>>

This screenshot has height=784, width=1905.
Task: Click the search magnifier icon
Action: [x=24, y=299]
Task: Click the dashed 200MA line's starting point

<<
>>

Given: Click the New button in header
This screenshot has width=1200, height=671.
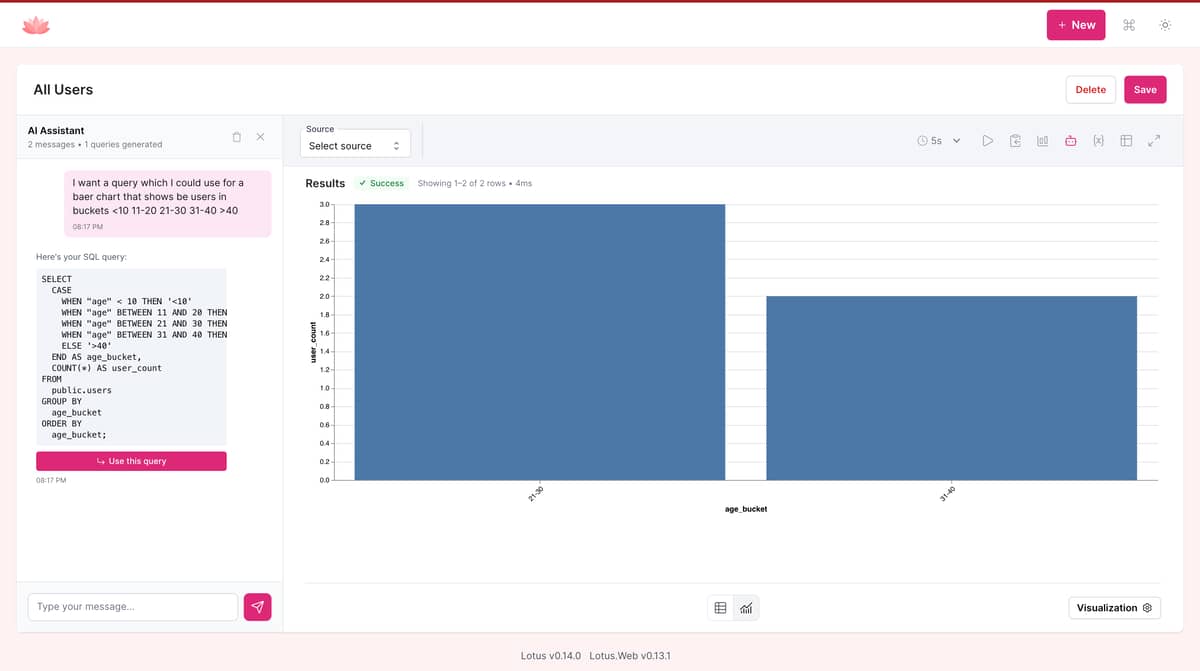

<<
>>

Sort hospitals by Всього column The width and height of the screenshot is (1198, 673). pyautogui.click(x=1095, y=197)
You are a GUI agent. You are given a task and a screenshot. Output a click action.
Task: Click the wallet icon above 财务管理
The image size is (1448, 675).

<<

WORK INSTRUCTION =>
Keep both end lines and retype everything in the records above from the line containing "Sort hospitals by" through the line containing "The image size is (1448, 675).", exactly, with nothing else.

OUTPUT OF THE TASK =>
Sort hospitals by Всього column The width and height of the screenshot is (1198, 673). pyautogui.click(x=1095, y=197)
You are a GUI agent. You are given a task and a screenshot. Output a click action.
Task: Click the wallet icon above 财务管理
The image size is (1448, 675).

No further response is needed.